Portugal comes full circle to Socialist minority rule -- and political instability?
Portugal is in some ways right back where it started from seven years ago. Monday's general elections left the Socialist Party of former Prime Minister Mario Soares with the largest share of the vote, but not a majority.
The results of the vote were almost the same as those of the 1976 general elections, the first after the overthrow of the dictatorship, when no single party won enough votes to rule alone. This does not augur well for political stability.
The task of governing Portugal and getting the country out of its economic mess now falls on the Socialists after three years of right-wing rule.
After the vote, Soares reminded the Portuguese that the Socialist minority government he formed after 1976 collapsed within two years under the combined opposition of the right and the Communists.

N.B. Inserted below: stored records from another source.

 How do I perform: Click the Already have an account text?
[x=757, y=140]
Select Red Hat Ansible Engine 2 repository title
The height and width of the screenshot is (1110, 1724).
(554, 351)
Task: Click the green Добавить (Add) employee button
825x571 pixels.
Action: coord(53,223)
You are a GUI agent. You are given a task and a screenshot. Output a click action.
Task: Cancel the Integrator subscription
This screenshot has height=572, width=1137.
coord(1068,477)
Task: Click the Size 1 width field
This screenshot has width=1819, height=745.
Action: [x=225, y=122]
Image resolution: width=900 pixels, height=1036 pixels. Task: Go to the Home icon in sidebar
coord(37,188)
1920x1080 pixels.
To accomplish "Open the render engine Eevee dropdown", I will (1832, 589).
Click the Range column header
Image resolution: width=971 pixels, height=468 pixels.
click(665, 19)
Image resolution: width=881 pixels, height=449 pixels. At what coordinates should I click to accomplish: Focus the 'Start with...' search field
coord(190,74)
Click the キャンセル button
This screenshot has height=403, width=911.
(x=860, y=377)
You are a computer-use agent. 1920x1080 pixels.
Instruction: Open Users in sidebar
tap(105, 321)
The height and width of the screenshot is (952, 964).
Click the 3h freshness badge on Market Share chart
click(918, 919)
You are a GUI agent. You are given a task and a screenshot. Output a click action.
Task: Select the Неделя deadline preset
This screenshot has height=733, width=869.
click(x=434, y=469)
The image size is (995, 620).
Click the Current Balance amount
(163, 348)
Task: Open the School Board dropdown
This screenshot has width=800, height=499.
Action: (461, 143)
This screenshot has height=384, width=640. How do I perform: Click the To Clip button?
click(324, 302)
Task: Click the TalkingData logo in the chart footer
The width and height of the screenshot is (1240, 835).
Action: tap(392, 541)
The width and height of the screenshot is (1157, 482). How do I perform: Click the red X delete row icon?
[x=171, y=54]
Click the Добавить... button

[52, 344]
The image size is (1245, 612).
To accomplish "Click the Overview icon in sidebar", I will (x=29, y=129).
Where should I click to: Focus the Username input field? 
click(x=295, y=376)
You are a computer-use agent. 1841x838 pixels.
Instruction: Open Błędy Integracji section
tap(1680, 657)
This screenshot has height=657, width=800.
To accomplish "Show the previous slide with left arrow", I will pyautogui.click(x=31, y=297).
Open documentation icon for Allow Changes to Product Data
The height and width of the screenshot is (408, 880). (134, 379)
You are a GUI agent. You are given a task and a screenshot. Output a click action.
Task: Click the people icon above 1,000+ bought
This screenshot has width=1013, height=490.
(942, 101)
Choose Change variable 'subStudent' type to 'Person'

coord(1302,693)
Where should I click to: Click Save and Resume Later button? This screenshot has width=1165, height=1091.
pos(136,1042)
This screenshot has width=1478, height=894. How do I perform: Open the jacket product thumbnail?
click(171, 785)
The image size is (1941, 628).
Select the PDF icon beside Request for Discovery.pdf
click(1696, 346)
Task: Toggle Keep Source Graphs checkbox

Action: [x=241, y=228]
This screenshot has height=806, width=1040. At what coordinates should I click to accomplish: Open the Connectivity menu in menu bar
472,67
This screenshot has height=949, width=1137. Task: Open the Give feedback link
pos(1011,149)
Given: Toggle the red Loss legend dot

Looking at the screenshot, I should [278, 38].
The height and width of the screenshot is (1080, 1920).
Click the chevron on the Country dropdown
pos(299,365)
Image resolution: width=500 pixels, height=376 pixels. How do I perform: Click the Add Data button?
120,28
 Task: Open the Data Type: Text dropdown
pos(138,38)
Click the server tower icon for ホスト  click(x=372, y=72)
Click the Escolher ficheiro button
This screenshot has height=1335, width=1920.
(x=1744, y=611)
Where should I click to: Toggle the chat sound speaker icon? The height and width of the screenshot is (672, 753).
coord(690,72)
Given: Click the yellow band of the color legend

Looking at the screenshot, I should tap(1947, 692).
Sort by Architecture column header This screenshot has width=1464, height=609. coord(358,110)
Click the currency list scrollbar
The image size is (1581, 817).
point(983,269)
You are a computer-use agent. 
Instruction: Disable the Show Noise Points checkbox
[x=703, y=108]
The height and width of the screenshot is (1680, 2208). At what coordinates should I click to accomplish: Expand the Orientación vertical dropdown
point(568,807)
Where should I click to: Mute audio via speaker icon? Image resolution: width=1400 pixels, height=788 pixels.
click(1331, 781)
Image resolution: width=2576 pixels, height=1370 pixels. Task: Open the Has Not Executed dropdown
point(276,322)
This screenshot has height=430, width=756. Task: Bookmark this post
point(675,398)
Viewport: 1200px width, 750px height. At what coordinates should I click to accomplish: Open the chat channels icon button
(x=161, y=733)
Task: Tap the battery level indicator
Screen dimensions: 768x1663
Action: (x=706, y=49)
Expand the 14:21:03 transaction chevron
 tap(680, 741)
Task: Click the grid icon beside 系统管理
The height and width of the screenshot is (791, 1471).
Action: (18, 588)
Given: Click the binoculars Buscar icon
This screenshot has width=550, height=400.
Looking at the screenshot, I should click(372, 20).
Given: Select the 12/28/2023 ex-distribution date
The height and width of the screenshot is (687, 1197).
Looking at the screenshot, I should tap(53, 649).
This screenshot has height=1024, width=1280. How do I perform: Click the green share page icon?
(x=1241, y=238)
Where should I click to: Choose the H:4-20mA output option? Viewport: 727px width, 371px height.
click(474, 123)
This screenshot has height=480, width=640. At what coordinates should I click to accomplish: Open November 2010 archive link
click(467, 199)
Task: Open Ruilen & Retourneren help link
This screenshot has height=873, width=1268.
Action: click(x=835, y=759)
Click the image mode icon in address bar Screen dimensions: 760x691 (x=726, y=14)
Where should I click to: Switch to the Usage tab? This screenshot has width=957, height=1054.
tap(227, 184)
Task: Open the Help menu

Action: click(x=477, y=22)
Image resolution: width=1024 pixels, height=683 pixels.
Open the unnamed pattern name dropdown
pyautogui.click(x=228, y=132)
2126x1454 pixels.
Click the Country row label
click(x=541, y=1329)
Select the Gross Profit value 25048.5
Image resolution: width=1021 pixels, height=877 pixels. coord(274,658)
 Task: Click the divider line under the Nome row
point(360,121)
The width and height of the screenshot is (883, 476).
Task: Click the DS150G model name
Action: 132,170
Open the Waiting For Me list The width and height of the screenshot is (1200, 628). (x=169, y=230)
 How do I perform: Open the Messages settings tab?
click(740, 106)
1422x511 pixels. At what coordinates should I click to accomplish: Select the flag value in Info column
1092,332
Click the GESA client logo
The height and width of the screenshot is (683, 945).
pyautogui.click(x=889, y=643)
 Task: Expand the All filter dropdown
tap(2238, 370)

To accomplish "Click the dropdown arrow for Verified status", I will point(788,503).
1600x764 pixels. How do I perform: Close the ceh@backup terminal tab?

The difference was, he said, that the economic problems are now far worse than after the revolution and that democracy really cannot afford more general elections to break the political deadlock at such a time of crisis.
Many feel Monday's vote was the last chance for Portuguese democracy, or rather for the parliamentary system and the political parties which have run the country since the military bowed out after the revolution.
So indicate foreign bankers who have lent Portugal $13 billion since 1976 and who despair of ever getting it back if Portuguese politicians continue to quarrel. It is also the opinion of men surrounding Gen. Antonio Ramalho Eanes, the enigmatic President who is the democratic regime's last military link.
Should the Socialists fail to form a stable government and should Parliament once again have to be dissolved because the political parties cannot agree, Portugal's last card would presumably be General Eanes.
The President must step down in 1985 as he is constitutionally barred from seeking a third consecutive term. He will therefore be available for a new political role.
Soares himself warned the Portuguese on Monday night that if the Socialists failed in their task, it was the future of democracy itself which would be at risk. That is strong language. But then the prospect of what will happen to Portugal if the present political confusion continues while the economic crisis worsens is daunting.
To secure a stable government, Soares needs to form a coalition with another party. He has excluded any agreement with the pro-Soviet Communists. The Christian Democrats have already said they will go into opposition.
That leaves the Socialists with the most divided party of all, the Social Democrats. Even before the votes had been counted, some Social Democratic leaders were already publicly saying they would oppose any attempt to take the party into an alliance with Soares.
Portugal has been ruled by a caretaker Cabinet since last December because of the collapse of the alliance between the Social Democrats and the Christian Democrats.
The four-month political crisis, however, looks far from over. Every day it continues, it enhances the standing of General Eanes, the austere soldier-president who was elected with more votes than any political party.